Von Hand genähter Prinzessrock
Wenn man an historische Mode denkt, denkt man unwillkürlich an steife Kragen, einengende, unbequeme Korsetts und voluminöse unpraktische Röcke. Teilweise mag das auch stimmen, aber nicht alles war dermaßen unbequem, dass man es heutzutage nicht mehr tragen könnte.
Den ersten Prinzessrock (auch Corselet oder Corset Skirt genannt) hab ich in The Delineator von 1893 gefunden. In der Zeitschrift von 1893 hat er eine hohe Taille, die bis unter die Brust geht, vorn spitz ist und mit Stäben verstärkt wurde, wodurch man gezwungen war gerade zu gehen. Er ist weit ausladend (was absolut zu der Mode um 1880-1890 passt), besteht aus 8-9 Bahnen und ist bodenlang. Hinten ist er länger und ausladender, als vorn.
Ein universeller Rock der damaligen Zeit
Der Rock muss ziemlich beliebt gewesen sein, denn in The Delineator von 1909 gibt es verschiedene Modelle. Mit 4 Bahnen, 5, 7 oder 8, seitlicher Knopfleiste oder Verschluss hinten, knöchellang oder mit Schleppe. Er scheint ein universeller Rock gewesen zu sein, den man immer wieder weiter entwickelt hat und der je nach Anlass passend gemacht wurde. Ob für die Abendgarderobe oder nur für zu Hause.
Was aber alle gemeinsam haben ist die hohe Taille und der eng anliegende Sitz über den Hüften, was eine schlanke Silhouette gibt.



Charakteristisch für die Mode um den 1. Weltkrieg waren einfachere Schnitte und schlanke Silhouetten. Viele Frauen mussten arbeiten gehen und da waren bodenlange und weit ausladende Röcke eher unpraktisch. Auch die Taille war nicht mehr spitz, sondern hatte einen geraden Abschluss.
Wie man im Zeitungsausschnitt rechts lesen kann, wird empfohlen, dass man 1-2 solcher Röcke im Schrank haben sollte, die nicht speziell auf ein bestimmtes Oberteil passen, sondern vielseitig kombinierbar sind. Ganz beliebt war der 4 Bahnen-Rock, den man mit mittlerer Weite gestalten konnte und so zu konventionellen Anlässen anziehen konnte. Das Material wurde dabei auch immer dem Anlass entsprechend gewählt. Ganz nach persönlichen Vorlieben konnte er an der Seite oder hinten geschlossen werden.

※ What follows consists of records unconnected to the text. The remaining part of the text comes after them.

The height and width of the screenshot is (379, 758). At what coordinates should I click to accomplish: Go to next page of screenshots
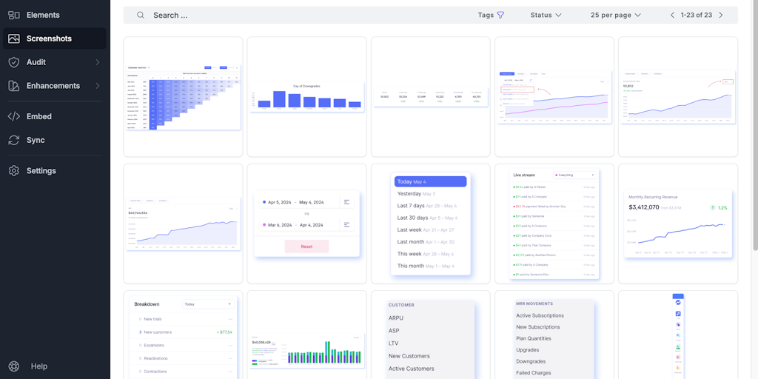click(x=721, y=15)
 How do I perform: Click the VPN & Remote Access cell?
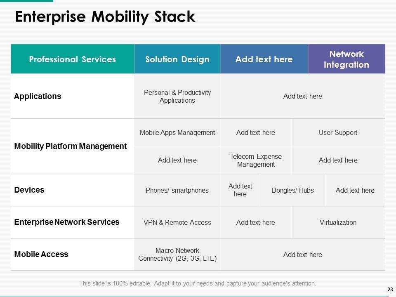click(x=177, y=222)
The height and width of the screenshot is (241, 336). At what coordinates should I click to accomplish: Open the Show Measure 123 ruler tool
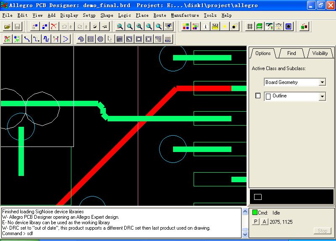click(215, 26)
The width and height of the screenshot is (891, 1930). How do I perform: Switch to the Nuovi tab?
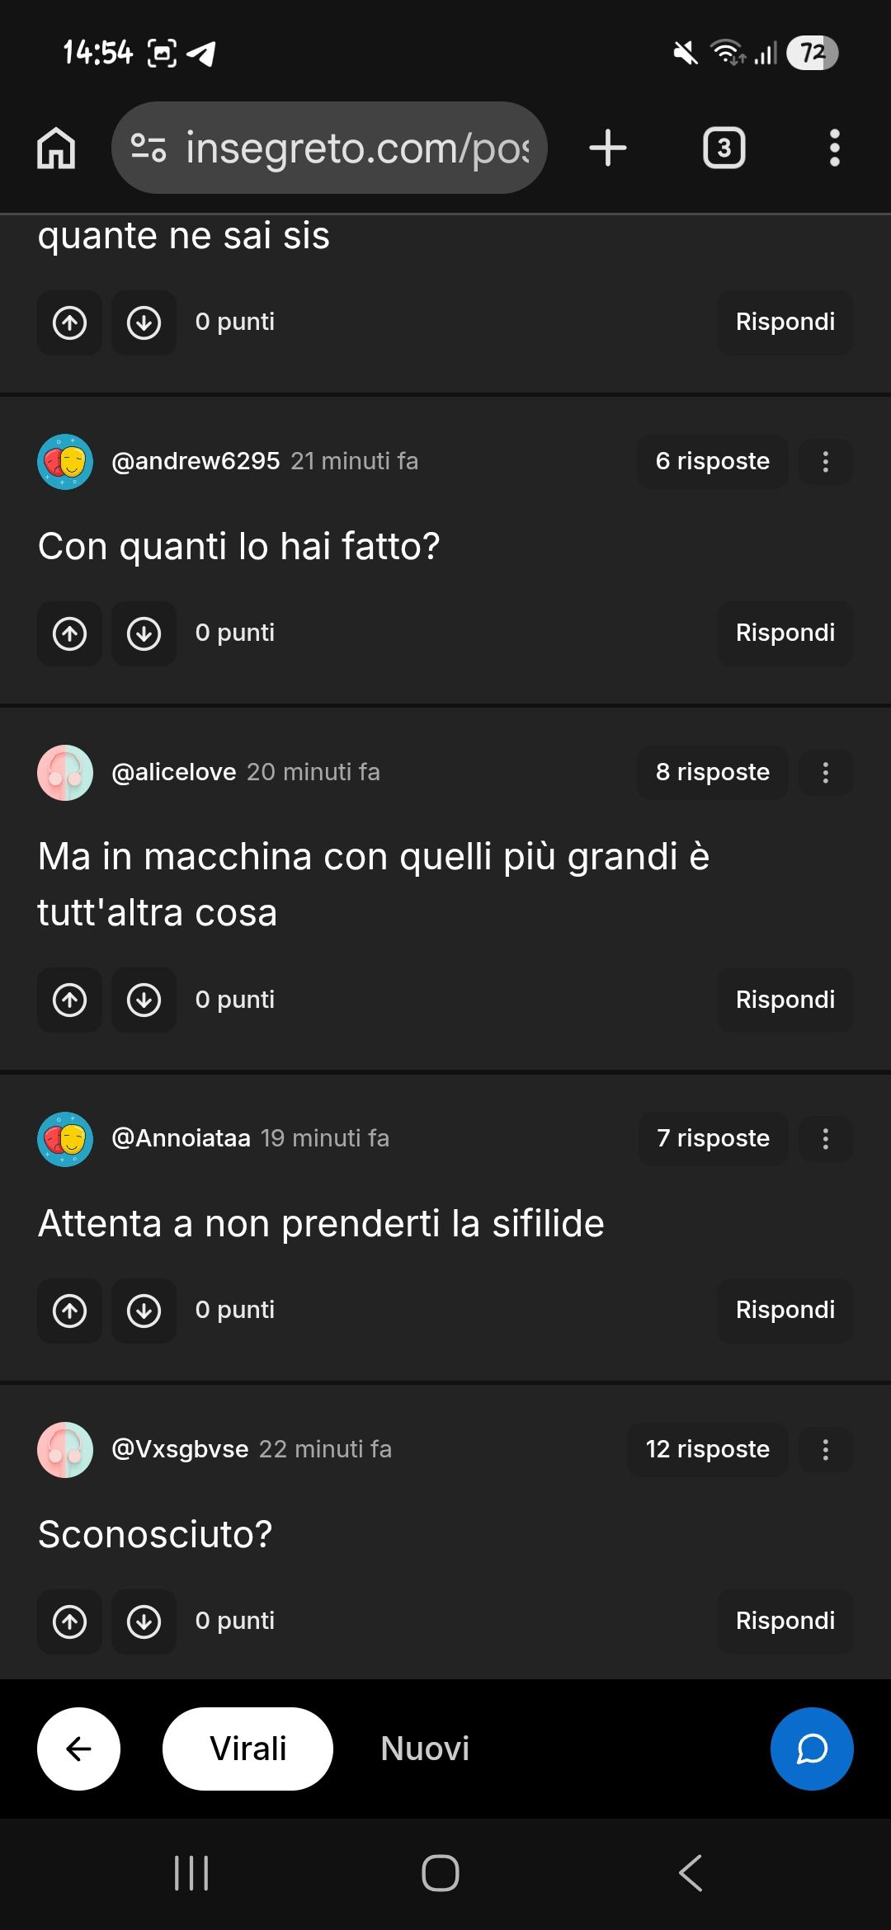[425, 1749]
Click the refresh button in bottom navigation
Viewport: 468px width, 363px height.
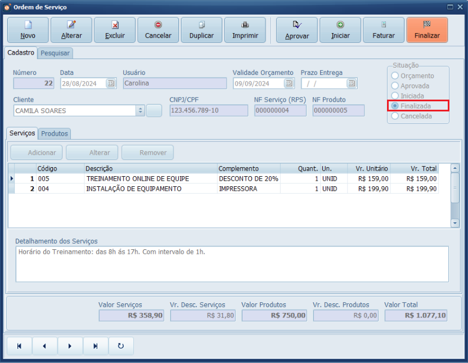pyautogui.click(x=121, y=346)
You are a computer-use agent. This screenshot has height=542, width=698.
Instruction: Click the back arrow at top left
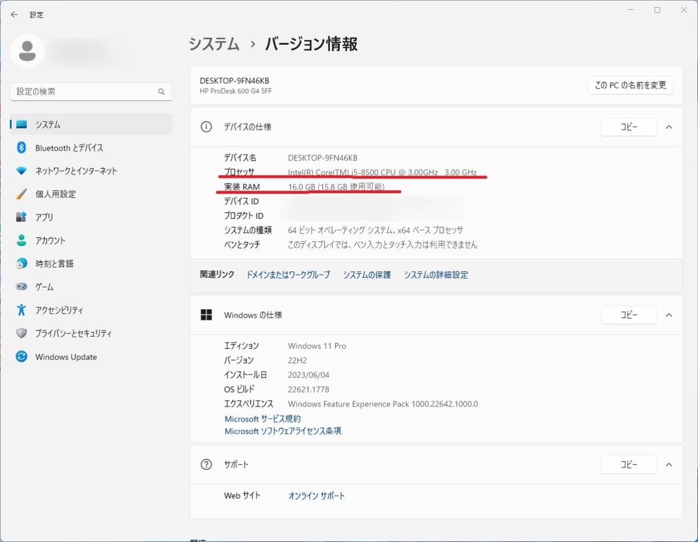pos(15,15)
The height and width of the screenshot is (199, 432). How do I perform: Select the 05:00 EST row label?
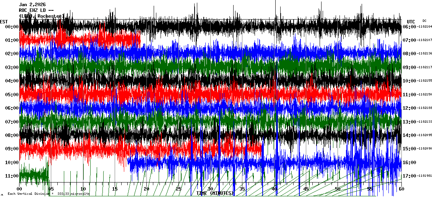pos(12,95)
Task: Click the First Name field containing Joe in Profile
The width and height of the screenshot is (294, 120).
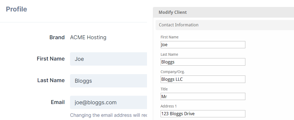Action: coord(108,59)
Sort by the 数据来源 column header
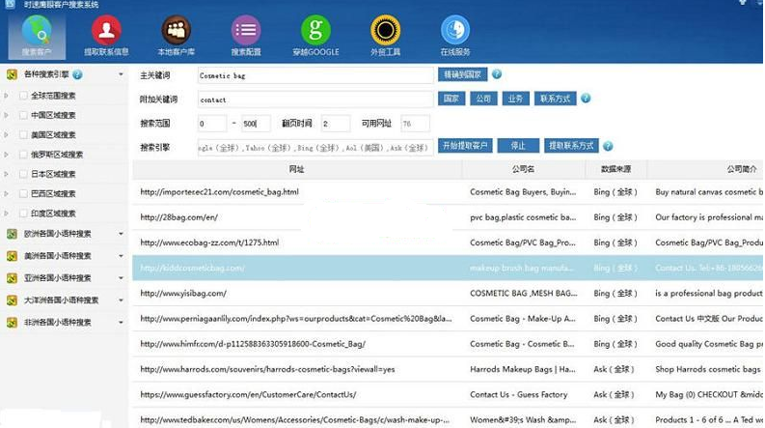The image size is (765, 428). 615,169
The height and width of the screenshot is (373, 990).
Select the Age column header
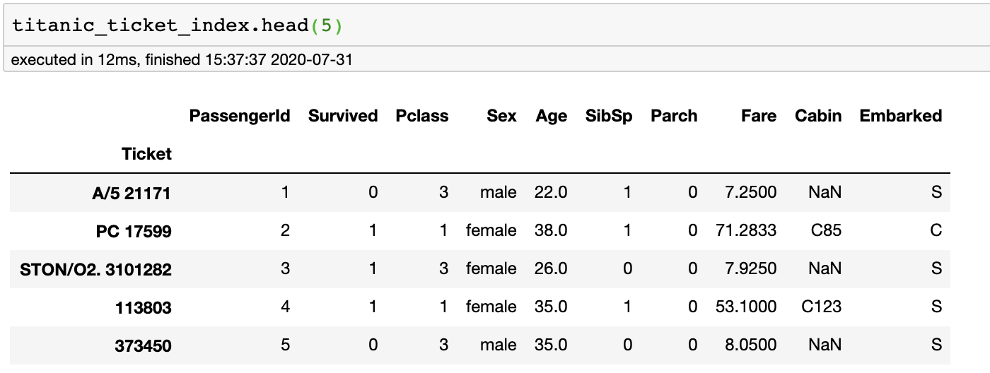552,116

Wie hab ich meinen Prinzessrock genäht?
Meinen Prinzessrock hab ich ehrlicherweise nach einem Schnittmuster von Etsy genäht (was bei mir sehr selten vorkommt, dass ich mir Schnittmuster kaufe). Den Taillenabschluss habe ich gerade gehalten und auf die Stäbe als Verstärkung verzichtet. Da der Stoff, eine Woll-Polyester-Mischung mit hohem Wolle-Anteil, von sich aus etwas stärker und stabiler ist, sitzt die Taille trotzdem perfekt. Auch hab ich die Taille etwas kürzer gewählt, als im Original Schnittmuster. Den Stoff hab ich von Maries Kit, wo es herrliche Naturstoffe gibt.
Der Futterrock
Aus fließendem Futterstoff hab ich mit dem gleichen Schnittmuster den Innenrock genäht und ihn dann an den Außenrock genäht. Hinten hab ich einen nahtverdeckten Reißverschluss eingenäht. Die knöchellange Länge ist genau richtig, damit er nicht auf dem Boden schleift und trotzdem alles bedeckt und Wärme bietet.
Der bequemste Rock, den ich jemals getragen habe.
Für mich ist es der bequemste Rock, den ich jemals getragen habe. Es kneift nichts, zwickt nichts und einengend ist er überhaupt nicht. Da sind Jeanshosen mir mittlerweile viel unbequemer geworden. Je nach Stoffart fällt er natürlich anders. Nimmt man leichteren Stoff, z. B. Leinen, dann schwingt er natürlich ganz anders und flattert mehr um die Beine. Aber näht man ihn aus Wollstoff, dann hält er einen auch im Winter herrlich warm und man möchte ihn gar nicht mehr ausziehen.
Es ist wohl der vielseitigste Rock-Schnitt, den ich bisher gesehen habe mit seinen unzähligen Möglichkeiten an Designs und Verschlussarten und es wird bestimmt nicht der letzte in meiner Garderobe sein.